According to Rowan Vine, however, the season actually got going for Hibs a week previously just nine minutes from time, when Scott Robertson’s late goal earned the ten men in green a point against Dundee United at Easter Road.
That first point of the season after a run of defeats was crucial, according to Vine, who was speaking after the 2-1 victory at Rugby Park.
“After so many negatives in a row you have to try and take the positives,” said Vine, “and you have to say the goal last week was the starting point.
“We got one point last week, we’ve got three today, so we’ve got to build on that. If we don’t, the negatives will creep back in. It is imperative that we win at Easter Road. We are a big club and we have a good following, so we have got to dominate and win games at home, because teams won’t want to go there if we get positive results.”
Manager Pat Fenlon’s job had been hanging by a thread, according to some reports, which makes his response to the crisis of going one behind to a spirited Kilmarnock all the more remarkable, particularly as Hibs’ improvement last week owed a lot to the tongue-lashing Fenlon handed out.
“He was completely different to last week,” Vine revealed. “It was fully deserved last week because we didn’t collectively and individually show what we had been showing in training.
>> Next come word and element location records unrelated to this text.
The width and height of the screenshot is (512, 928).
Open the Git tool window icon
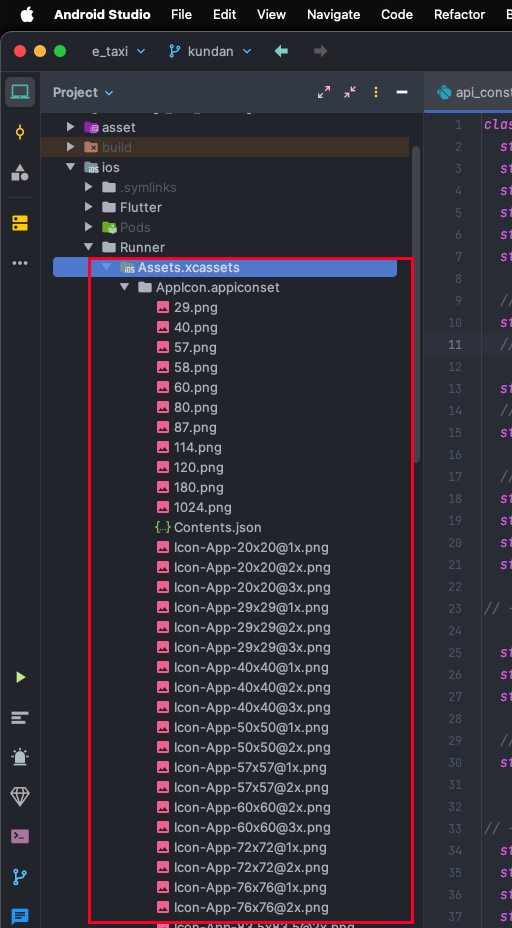pyautogui.click(x=20, y=877)
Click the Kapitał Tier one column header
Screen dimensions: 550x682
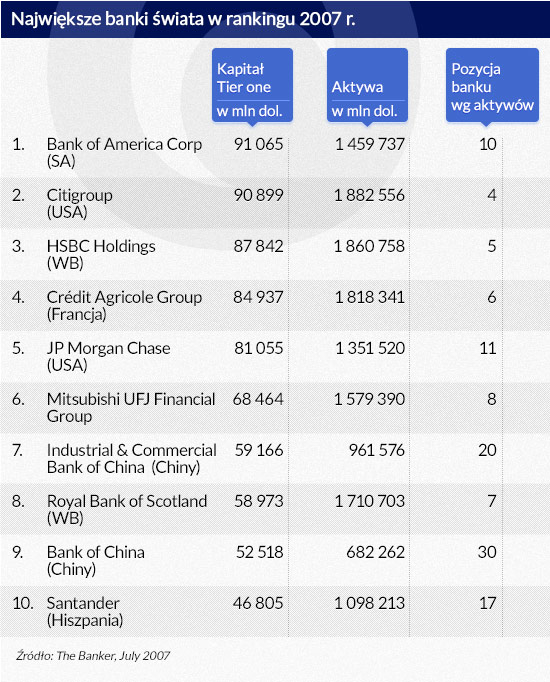[x=252, y=85]
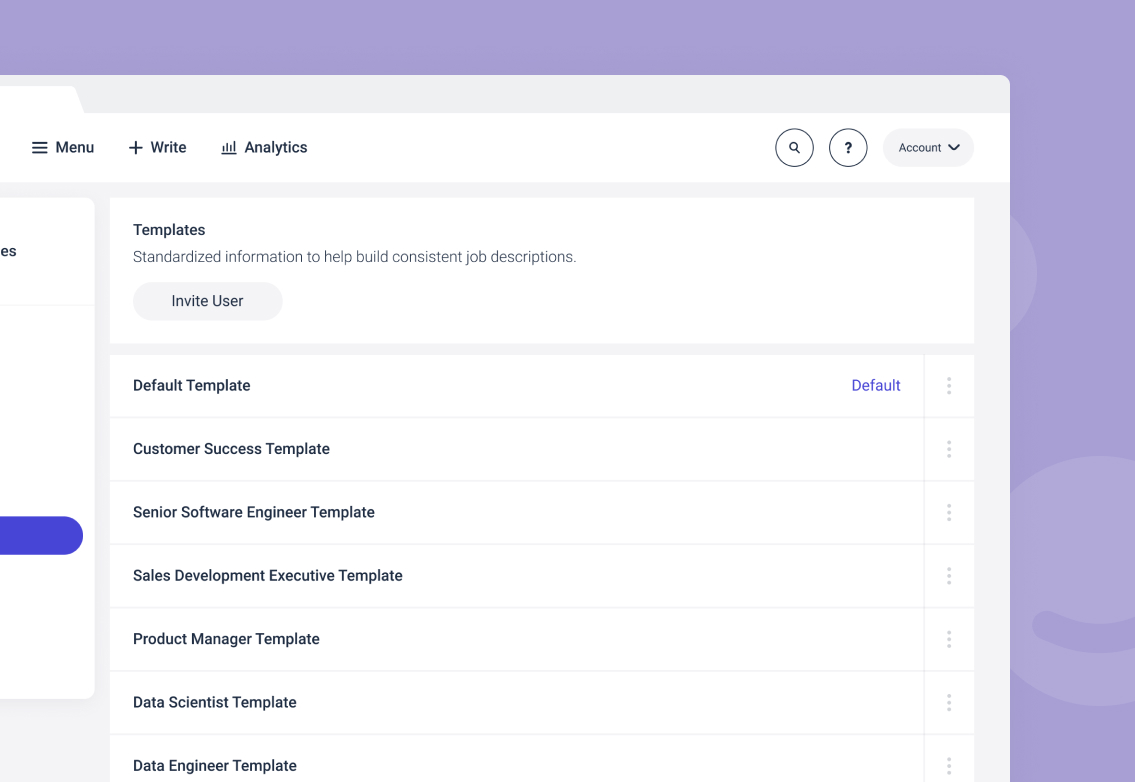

“We all knew that our first half last week was really poor, probably the worst this season, so we wanted to start on the front foot against Kilmarnock and we did.
“We were all disappointed to be one-nil down, but there were a lot of positives from the first half and we were the better team.
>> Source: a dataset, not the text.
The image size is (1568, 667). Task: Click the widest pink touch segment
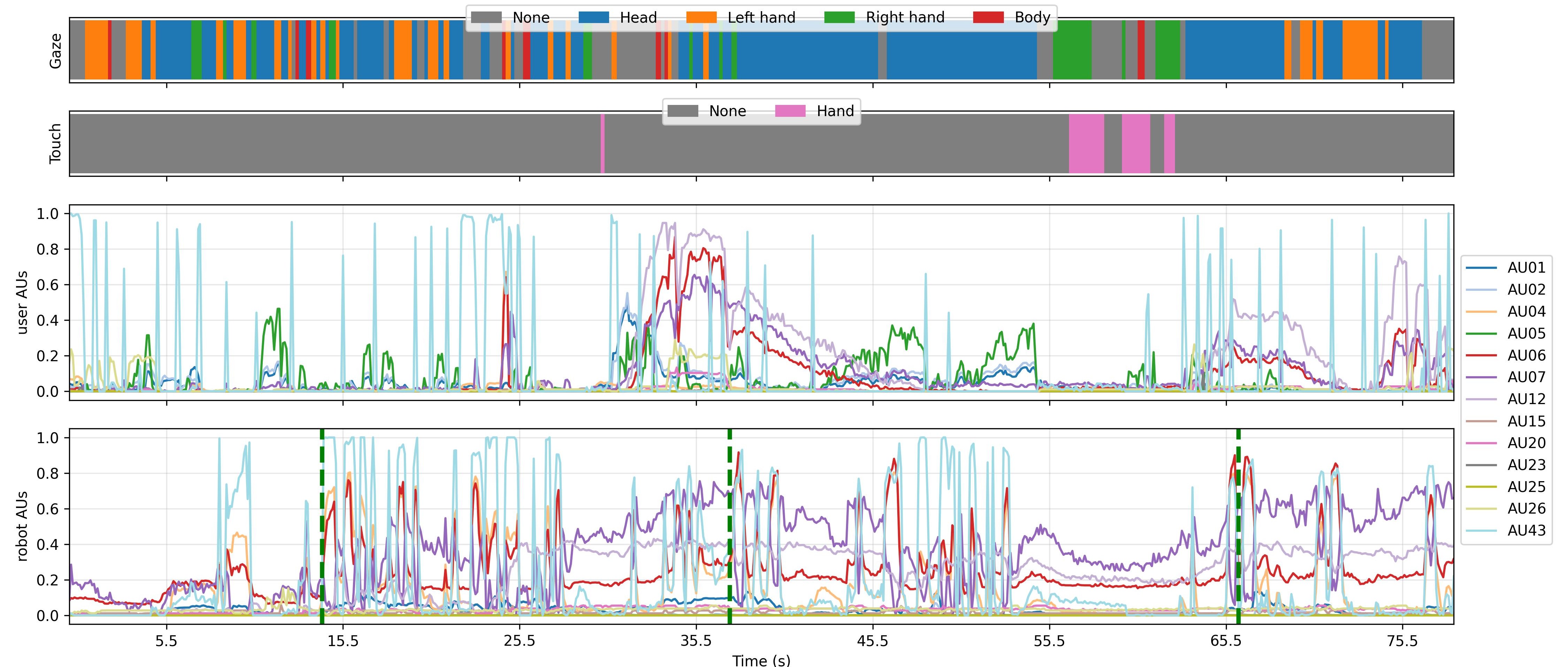coord(1086,144)
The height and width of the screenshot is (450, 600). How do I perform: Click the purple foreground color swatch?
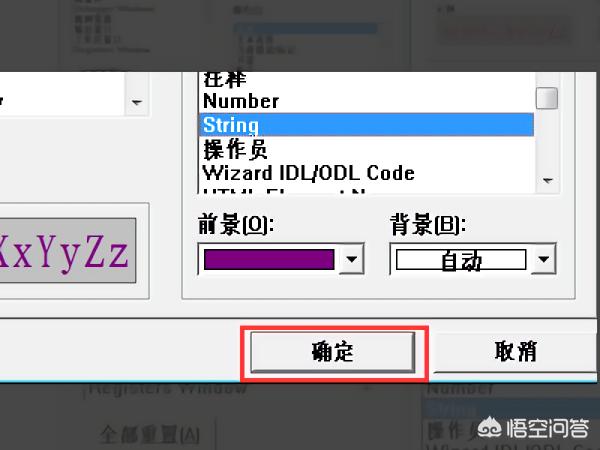click(268, 260)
“He was calm and just said ‘listen, keep doing exactly the same thing, but maybe give five or ten per cent more and we’ll go on and win the game’.”
Hibs duly did win, and Fenlon was adamant that his position had never been under threat, either despite or because of chairman Rod Petrie’s midweek backing of the manager. He also knows what needs to be done to convince the Easter Road doubters.
Fenlon said: “I meet the chairman every week and I don’t need the club to tell me (they back me) because they have backed me since I have been at the club. I just need to continue to do my job. We have won here but we have got to make sure that we make Easter Road a difficult place for people to visit and go and win some matches there.”
In terms of possession and position, it was a fairly even match over the 90 minutes, but Kilmarnock created more chances, and did not take them, while Hibs took two from their four shots on target.
Birthday boy Barry Nicholson’s magnificent goal after 23 minutes woke the game up after a quiet start. The 35-year-old belied his age as he contributed a great deal to Kilmarnock’s performance, and his 30-yard bullet to the top corner was arguably the highlight of the weekend in the Premiership.
Hibs had been the better side in the first quarter and Vine had the ball in the net after just six minutes when he finished off a slick move involving Tom Taiwo and Owain Tudur Jones, only for offside to be called – “it was one of those where I could see across the line,” said Vine, “so maybe I was offside.”
Hibs won thanks to Liam Craig’s second-half double, though they could have had at least one more as the impressive Tudur Jones was unlucky with a shot from distance that was well saved by Craig Samson.
Craig’s first was a precise header from Vine’s deep cross less than two minutes into the half, and the second an 80th minute lob over Samson after he beat ex-Hearts player Darren Barr to Lewis Stevenson’s through ball.
Barr was honest about losing out to Samson: “He got in behind me and I was caught in two minds. I should have cleared it.”
Vine appreciated the quality of Craig, his former colleague at St Johnstone: “He is similar to me in that he has come into a new team. You don’t have time to settle, but we know we have got to pick up results and I thought he was brilliant today. He is always a threat, and normally scores from further out. He pops up with goals and that is the quality he has.”
This being football where success is demanded instantaneously, the pressure switches from Fenlon to his opposite number at Rugby Park. Allan Johnston has yet to win a league match as manager at Kilmarnock, and the rumblings in the stands sounded ominous.